Danish Social Democrat MEP Dan Jørgensen, one of the three MEPs hosting the seminar, kicked of by emphasising that lobbying can play a positive role, but that privileged access and unequal resources means some are less heard than others in Brussels. A new framework is needed to ensure that lobbying becomes transparent and makes a positive contribution to decision-making.
and moderator Leigh Phillips
Green MEP Claude Turmes, also co-hosting, reminded those present that the Parliament already has a strong mandate to improve lobby transparency: in May 2008, the Parliament voted for a mandatory register, with names of lobbyists included as well as detailed financial disclosure. The same resolution also called for a regular review of the register, sanctions for non-compliance and a properly staffed and resourced administration to oversee implementation. Turmes stressed that one of the key priorities for the Parliament was to get lobbying law firms to sign up to the register.
Dutch Socialist Party MEP Dennis de Jong, who had presented the new initiative to the Dutch media earlier in the day, encouraged MEPs to embrace a code of conduct which included not meeting with unregistered lobbyists. He also underlined the importance of stricter rules for MEPs on gifts and hospitality provided by corporate lobbies. Advertising inside the Parliament by large corporations is another issue that De Jong wants to tackle with the new cross-party initiative.
On behalf of the ALTER-EU coalition, Jorgo Riss presented examples of numerous shortcomings in the Commission's register. Not only is that register voluntary (which means that anyone preferring to stay out can do so, as the boycott by lobbying law firms and thinktanks shows), it also requires very little information from those who choose to register. In the US, far stronger lobby disclosure rules mean that far more information is available about the lobbying done by European firms in Washington DC, than in Brussels, Riss explained.

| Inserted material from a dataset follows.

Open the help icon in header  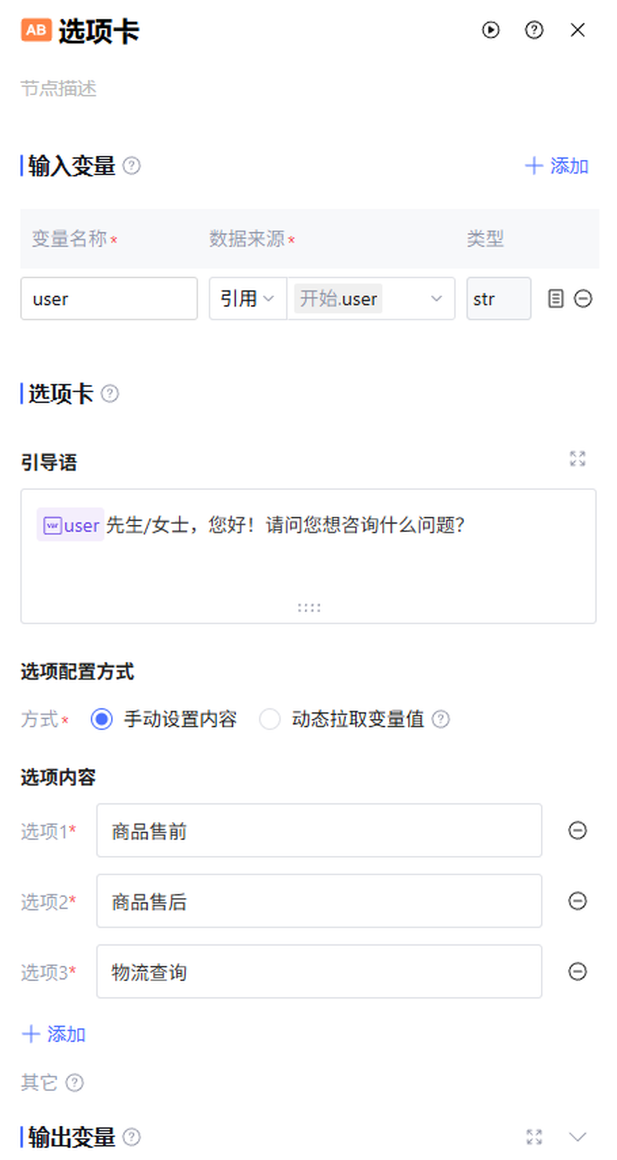[534, 30]
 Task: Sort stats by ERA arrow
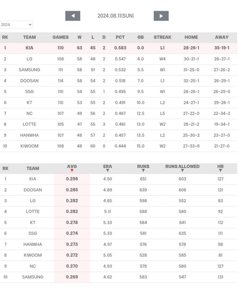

During the debate, a number of people stressed that the European Parliament is in a strong position to make the register de facto mandatory. The Parliament’s system of permanent access passes for lobbyists could simply become dependant on registration and full compliance with transparency requirements. Lobby consultants' club SEAP, which opposes a mandatory register, has already started lobbying against this and is also calling for law firms to be allowed to stay out of the lobby transparency register.
The new cross-party initiative will organise a series of meetings in the coming months and provide input to the High Level working Party of MEPs and Commission representatives about the upcoming joint Commission-Parliament register.